"Eine weitere deutliche Niederlage" - Georg Kronenberg - Journalist
Frankfurter Rundschau

Nach neuen Beschlüssen des Verwaltungsgerichts ist die hessische Rasterfahndung möglicherweise schon gescheitert

Von Georg Kronenberg

Die hessische Rasterfahndung steht nach Ansicht von Sönke Hilbrans vom Vorstand der Deutschen Vereinigung für Datenschutz in Bonn möglicherweise vor dem Aus. Das neue hessische Polizeigesetz habe grundlegende Mängel, kritisiert Hilbrans. Das hätten die am Freitag vom Gießener Verwaltungsgericht gefassten Beschlüsse zur Rasterfahndung aufgezeigt. Darin wird den Universitäten in Gießen und Marburg untersagt, persönliche Daten von Studenten an das Landeskriminalamt (LKA) zur Rasterfahndung weiterzugeben.

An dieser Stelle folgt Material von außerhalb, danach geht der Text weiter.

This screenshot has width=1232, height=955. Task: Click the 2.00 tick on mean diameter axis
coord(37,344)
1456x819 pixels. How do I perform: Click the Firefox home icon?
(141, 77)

GIESSEN/BERLIN. "Damit ist auch der zweite Anlauf zur hessischen Rasterfahndung klar gescheitert", sagt der Berliner Rechtsanwalt und Datenschutzexperte Hilbrans. Nach dem Stopp der ersten Rasterfahndung durch das Frankfurter Oberlandesgericht im Februar habe die hessische Landesregierung im Sommer das neue Polizeigesetz "übereilt und unter außer Achtlassung der datenschutzrechtlichen Bedenken durchs Parlament gepeitscht". Das Ergebnis der "rechtlichen Flickschusterei" um die - bundesweit bislang völlig unergiebige - Rasterfahndung durchführen zu können, sei jetzt eine weitere deutliche Niederlage vor Gericht. Hilbrans: "Das novellierte Polizeigesetz erweist sich auch unter datenschutzrechtlichen Aspekten als ungenügend. Das beste wäre, wenn Hessen die Rasterfahndung jetzt ad acta legt." In den meisten Bundesländern sei die nach den Terroranschlägen vom 11. September 2001 begonnene Fahndung längst ergebnislos beendet worden. "Es fördert das Ansehen der hessischen Polizei nicht, jetzt das Schlusslicht spielen zu wollen."

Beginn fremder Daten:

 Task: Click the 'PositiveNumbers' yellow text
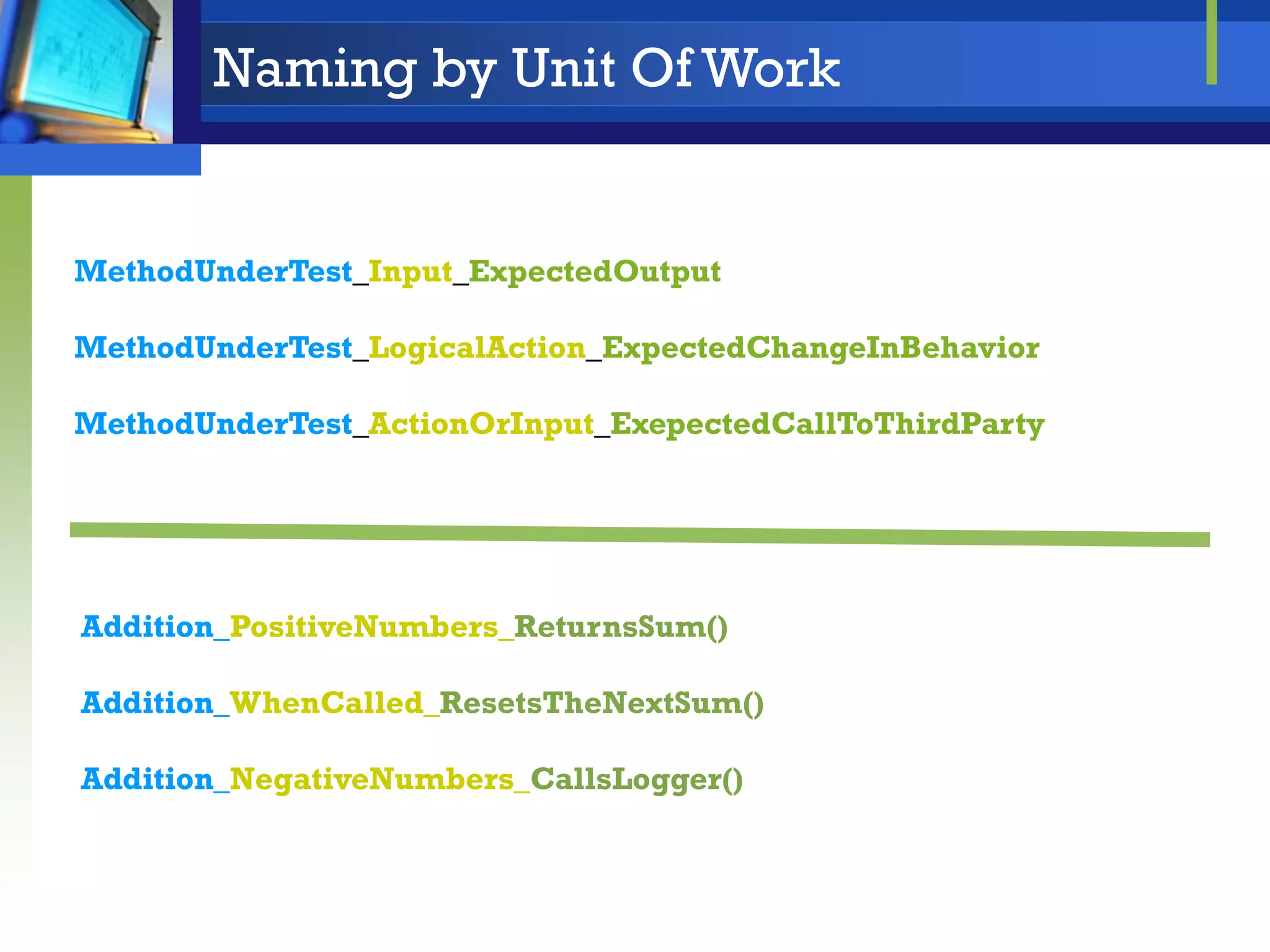point(363,627)
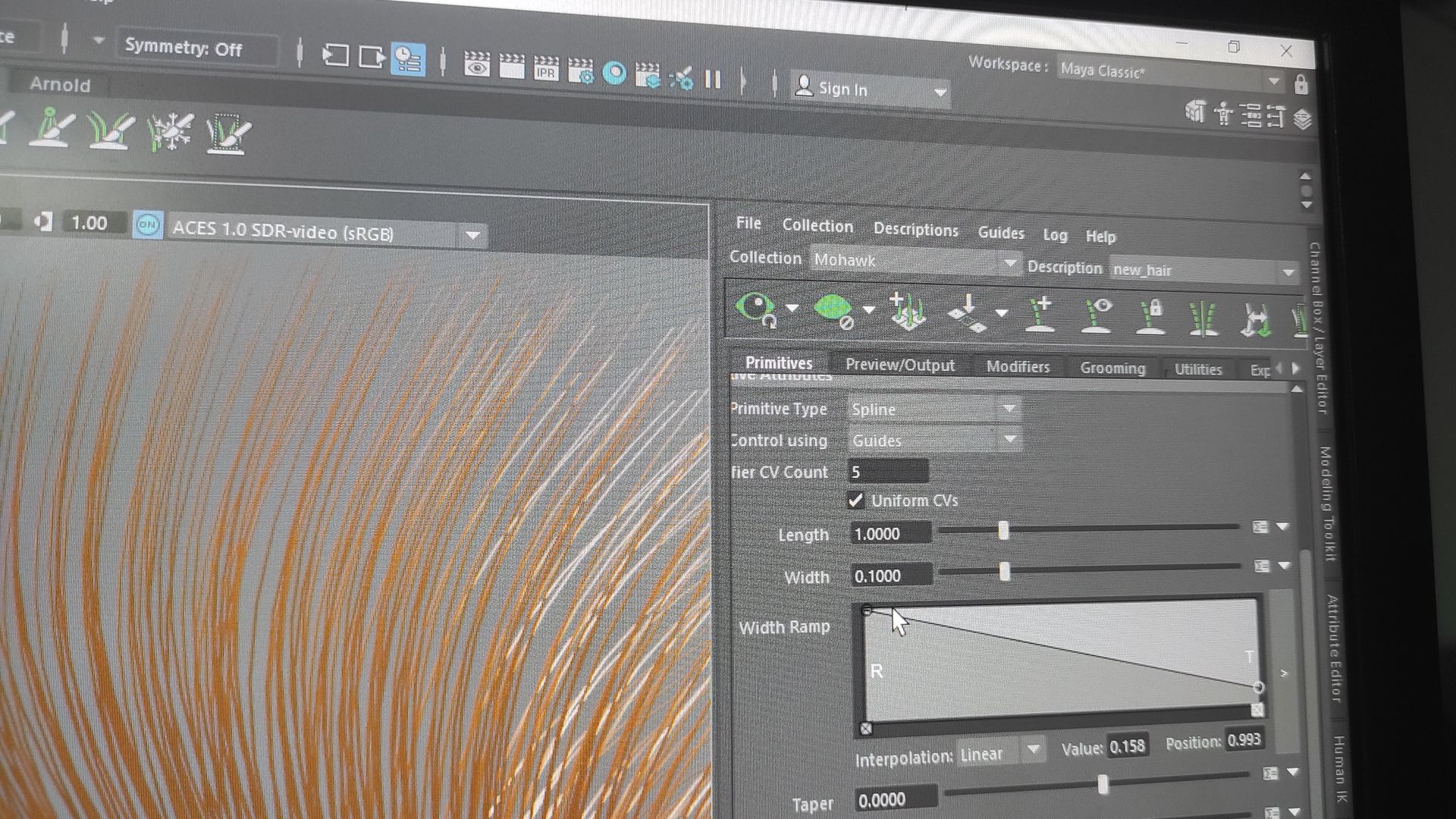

Am Freitag waren zwei Studierende aus Gießen und Marburg mit ihren Eilanträgen, die Weitergabe ihrer persönlichen Daten zur Rasterfahndung an das LKA zu unterbinden, vor dem Gießener Verwaltungsgericht erfolgreich gewesen.

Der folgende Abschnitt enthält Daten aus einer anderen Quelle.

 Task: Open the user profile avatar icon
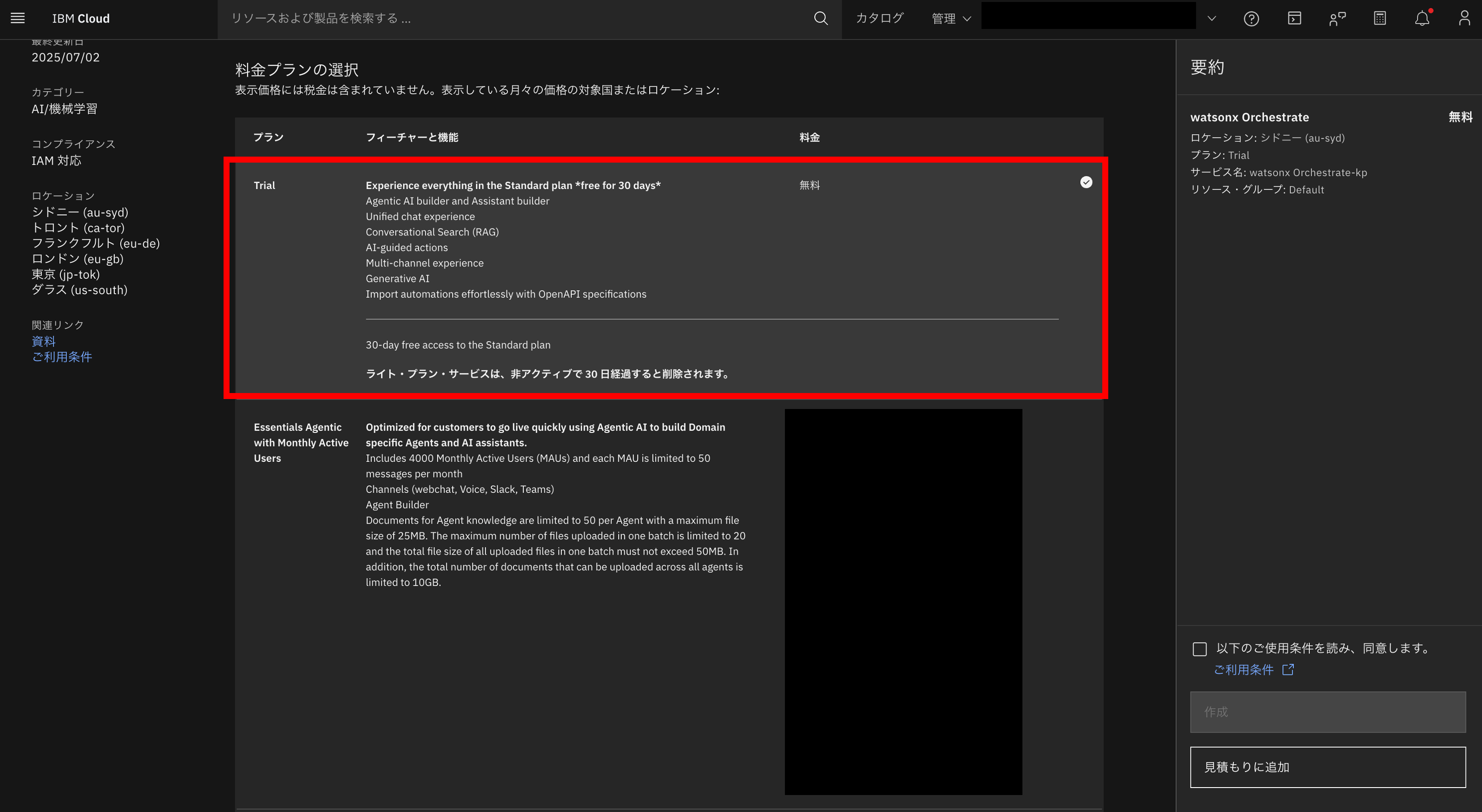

Nach der Entscheidung des Gerichts ist das Amtshilfeersuchen des LKA auf Herausgabe der Daten rechtswidrig. Darin sei nicht genau geregelt, von welchen Studiengängen Daten gesammelt werden sollten, der vom LKA gewählte Begriff "Fächer naturwissenschaftlicher/technischer Ausrichtung" sei zu unbestimmt. Vor der Übermittlung an das LKA hätten die Universitäten außerdem die Rechtmäßigkeit der Datenherausgabe nach den Datenschutzbestimmungen zu prüfen. Das sei aber nicht geschehen. Bedenken hatte das Gericht auch bei der vom LKA beabsichtigten Weitergabe der Daten an das Bundeskriminalamt. Dafür fehle eine gesetzliche Grundlage. "Dadurch wird die Rasterfahndung auch auf Bundesebene erneut in Frage gestellt", sagte Hilbrans.

In seinem Beschluss zog das Verwaltungsgericht zudem in Zweifel, ob das hessische LKA überhaupt eine Rasterfahndung nach terroristischen "Schläfern" durchführen darf, weil für Ermittlungen wegen terroristischer Straftaten grundsätzlich der Generalbundesanwalt zuständig sei. Dieser könne das LKA in die Ermittlungen einbeziehen. Eine entsprechende Erklärung des Generalbundesanwalts zu einer Beteiligung des LKA sei aber nicht ersichtlich. Gegen die Entscheidungen kann beim hessischen Verwaltungsgerichtshof Beschwerde eingelegt werden.

Bislang haben nur die Universitäten Frankfurt, Kassel und Darmstadt Daten an das LKA geliefert. Die Fachhochschulen in Fulda, Frankfurt und Gießen sowie die Universitäten in Marburg und Gießen haben die Daten auch nach Ablauf der Frist am 30. Oktober aus rechtlichen Bedenken nicht weitergeleitet. "Der Beschluss des Gießener Verwaltungsgerichts führt eine so große Zahl an rechtlichen Bedenken auf, die es aus meiner Sicht den Hochschulen verbieten, Daten an das LKA weiterzugeben", sagte Hajo Köppen, Vizepräsident der Fachhochschule Gießen-Friedberg.